Кошмар, приснившийся ей предыдущей ночью, был самым скверным. Она проснулась перед рассветом с криком боли, застрявшим в горле. Сквозь клубы пыли и дыма наступали орды смуглых чернобородых захватчиков, размахивая мечами с окровавленными лезвиями; лучники верхом носились через обрушившиеся стены мимо ревущего пламени, в котором трещали и раскалывались трупы. Она с тремя подругами сражалась спиной к спине, размахивая из стороны в сторону своим топором, покрытым запекшейся кровью, словно яростная сумасшедшая боевая машина. Она расколола череп одного из врагов таким ударом, от которого он разлетелся на куски, и затем услышала имя — Оливиадра, в котором признала свое собственное. Его кто-то выкрикнул в знак предупреждения.
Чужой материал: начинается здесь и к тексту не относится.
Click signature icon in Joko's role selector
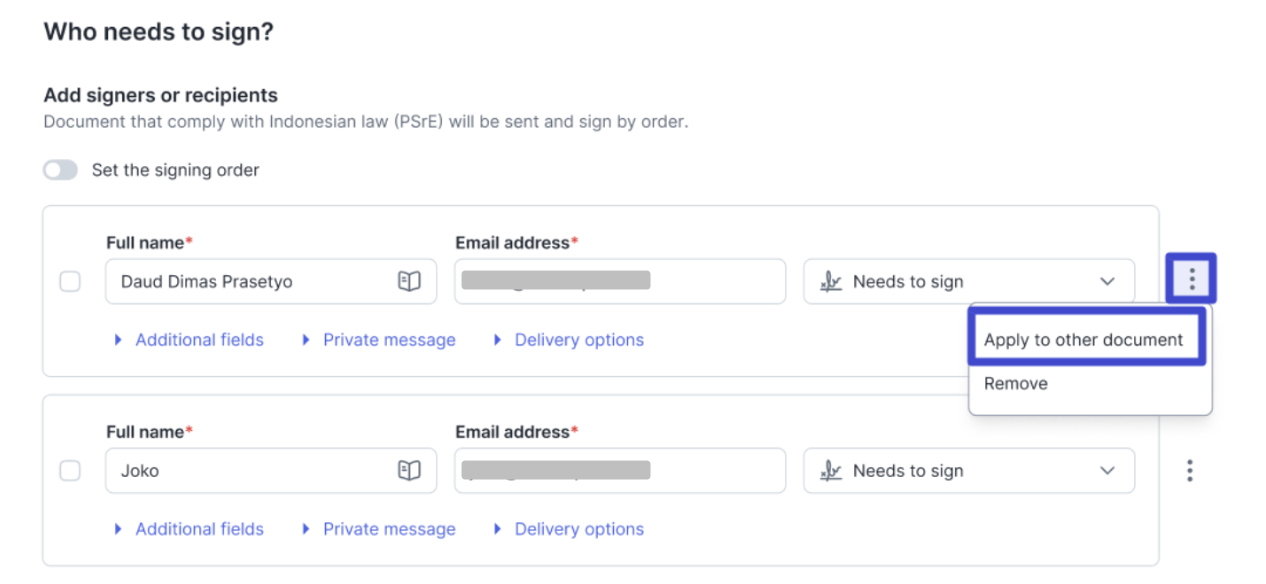Image resolution: width=1266 pixels, height=584 pixels. click(x=830, y=471)
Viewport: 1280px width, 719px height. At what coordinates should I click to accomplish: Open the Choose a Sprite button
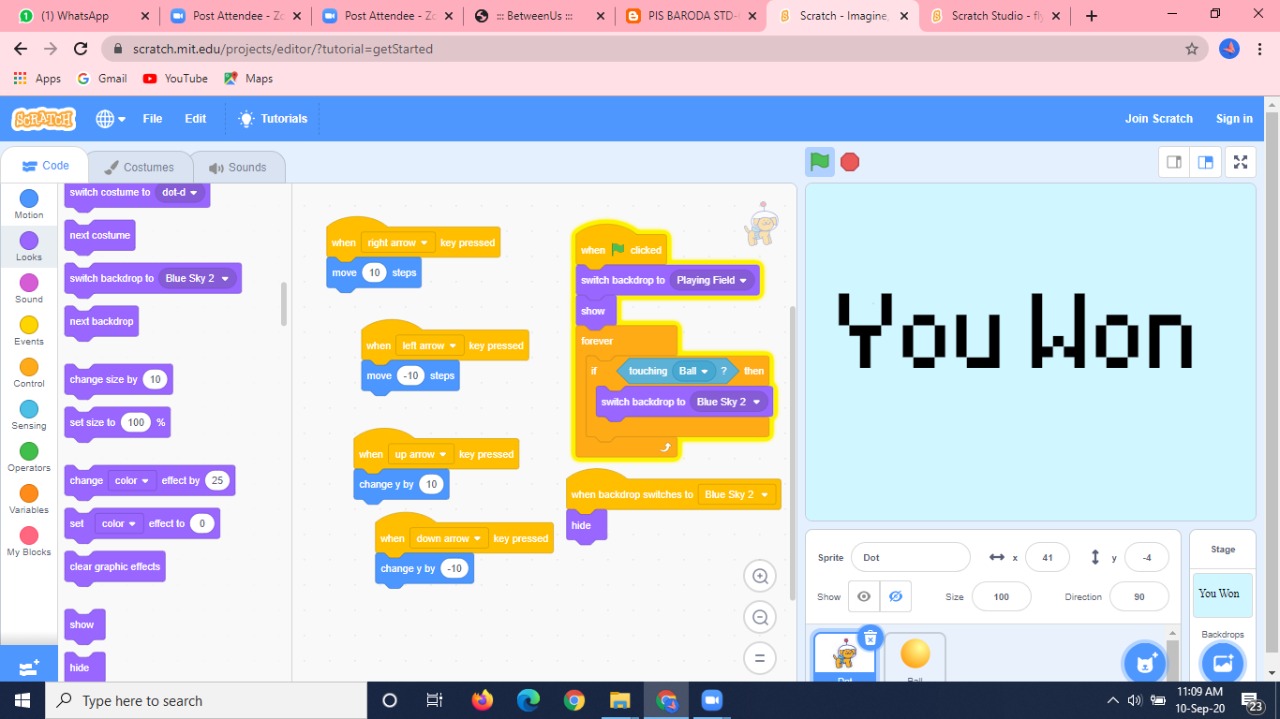click(x=1144, y=662)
Быстро метнувшись в сторону, она отразила удар меча своим боевым топором — и отрубила руку нападающего в запястье. Из обрубка хлынула кровь, и достаточно было одного удара, чтобы оборвать его жизнь. Сзади нее Колия упала, сраженная стрелой, впившейся в ее горло; Демуза выкрикивала свой боевой клич, даже когда удар меча поразил ее в плечо, а второй меч пронзил ее грудь; Антибра получила удар в лицо сверкнувшим мечом, и, падая на колени, успела отрубить голову воину, который сшиб ее с ног. Противники продвигались вперёд сквозь дым, плечом к плечу, их груди тяжело вздымались. Оливиадра отступила за груду тел павших подруг, сжимая рукоятку оружия. Повсюду пылал огонь поражения: великий город, великая нация, в конце концов, была растоптана ногой агрессора. Изуродованные тела валялись на каменных мостовых, и кровь забрызгала фрески великолепной цветовой гаммы, от которой перехватывало дыхание. Переводя взгляд из стороны в сторону, словно любопытный зверек, Оливиадра увидела страх в их глазах, и она чувствовала приближение собственной смерти. Один из воинов, крупный мужчина, храбрый и безрассудный, ринулся вперёд и приготовился метнуть копье. Издав яростный крик и почувствовав горячее прикосновение, Оливиадра быстро отступила в сторону, затем набросилась на воина и нанесла ряд ударов. Изуродованное тело повалилось на землю, голова его держалась лишь на тоненьких веревочках сухожилий. Она плюнула на него и приготовилась достойно встретить других нападающих. Они медлили, чувствуя в ней ярость, которая едва не поставила Афины на колени перед ними более ста лет назад. Зазвенела тетива, и стрела, пролетев над головами мужчин, попала Оливиадре в плечо и заставила ее отступить на несколько шагов. Воины, увидев поток крови, ринулись вперёд.